UNIFEM, in partnership with African Rights and with the encouragement of the Ministry of Health, has started an advocacy campaign to address the critical link between food and anti-retroviral therapy in Rwanda. The campaign regards treatment not only as a health issue, but as a critical path towards women’s economic empowerment and self-confidence.
Triphonie, who was at risk of dying before African Rights came into her life, sat in the living room of her new home, her two youngest children eating with gusto out of a large bowl of nutritious rice and beans placed before them on the floor. She reflected on the changes in her life: “Only now am I able to no longer regret that I survived the genocide.”
Many health centres in Rwanda were finding that although they were providing ARVs to women who needed them, they were not getting the results they hoped for. The women visiting the clinics complained of extreme hunger and were disheartened by their inability to obtain the food they needed. And so seven clinics, funded by the US Agency for International Development and the International Centre for Tropical Agriculture, have begun an innovative programme. One of these, in Gitarama Province, has been particularly successful.
According to African Rights, the first step was to provide fortified SOSOMA (a nutritious mixture of sorghum, soya and maize) to the women to help them regain energy. The next step was to involve them in growing their own food crops. The project is based on the introduction of indigenous vegetables and tuberous seeds, which are well adapted to Rwanda’s climate and soils. With this comes training in soil fertility, crop diversification and the use of hardy seeds.
To get women living with AIDS interested in the programme, Mr. Hodali Jean Gatsimbanyi, the coordinator, cultivated a demonstration plot next to the health centre. He encouraged the women to harvest the produce for their family’s consumption during their visits to the centre. Then he distributed seeds to the women for planting in their home gardens, passing on tips and monitoring their progress. In order to join the project, the women were encouraged to form associations, known as amashyirahamwe. The project in Gitarama began with 50 women and soon grew to 90 as the results started to become evident.
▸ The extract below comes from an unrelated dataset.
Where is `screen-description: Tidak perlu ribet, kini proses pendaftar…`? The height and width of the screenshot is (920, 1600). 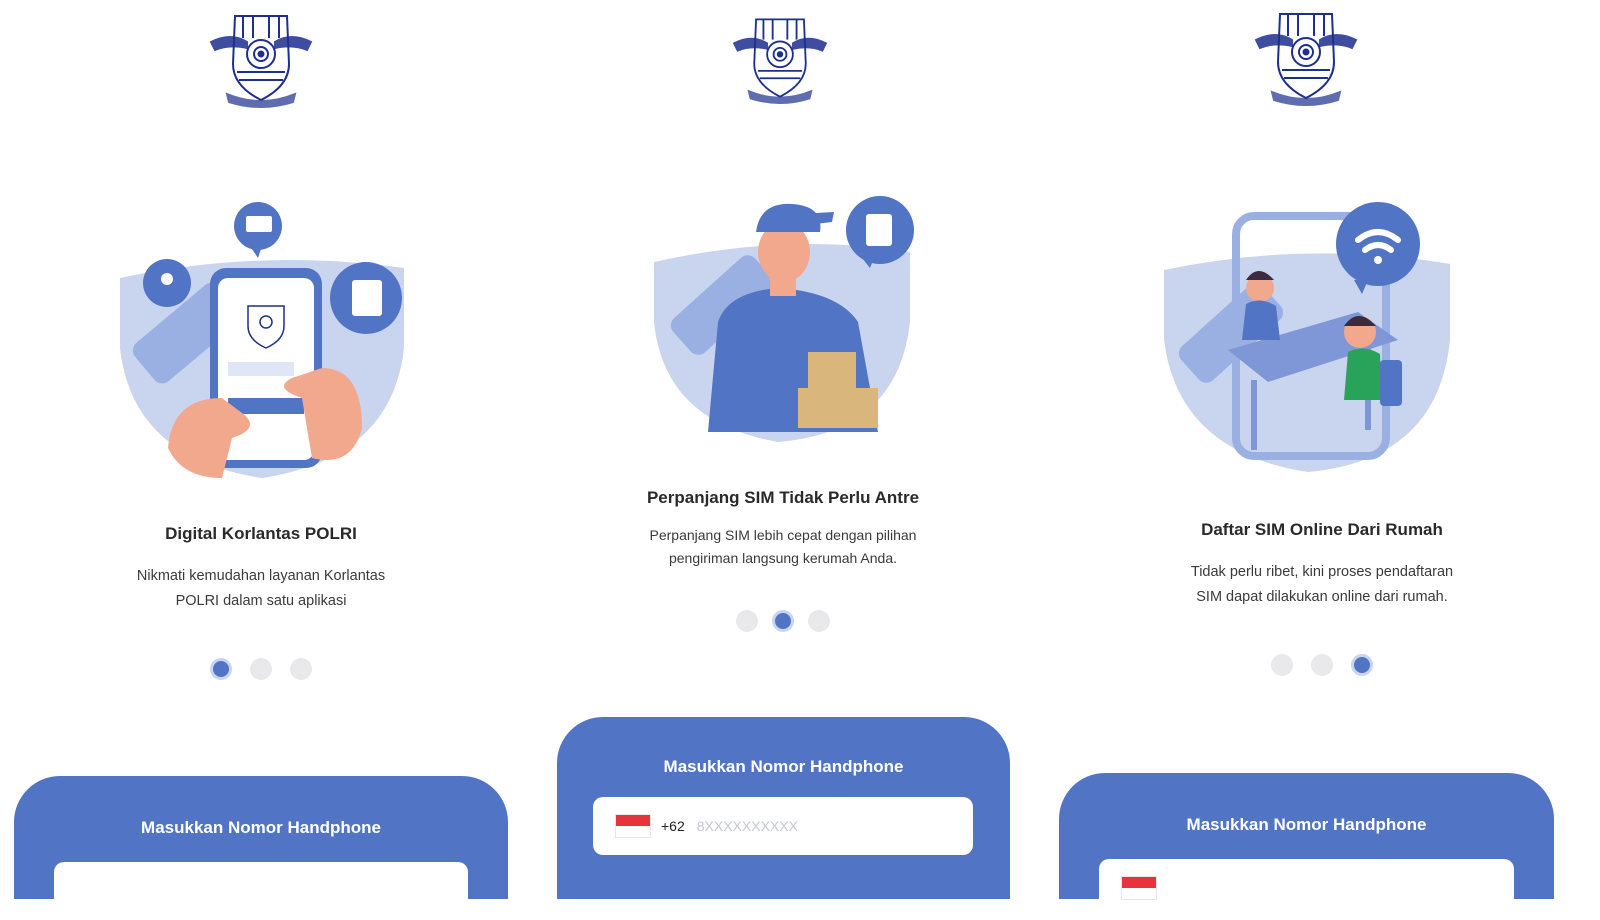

Once the project was underway, the centre found that the health of the majority of the participants improved considerably. They gained weight, opportunistic infections have been reduced and in some cases the participants look healthier then people who are not HIV-positive. There is also a spin-off effect in the community. Community members in general have shown greater interest in acquiring the seeds and cultivating their own plots and the women in the programme have been encouraged to impart their new knowledge and skills to non-participants in their villages.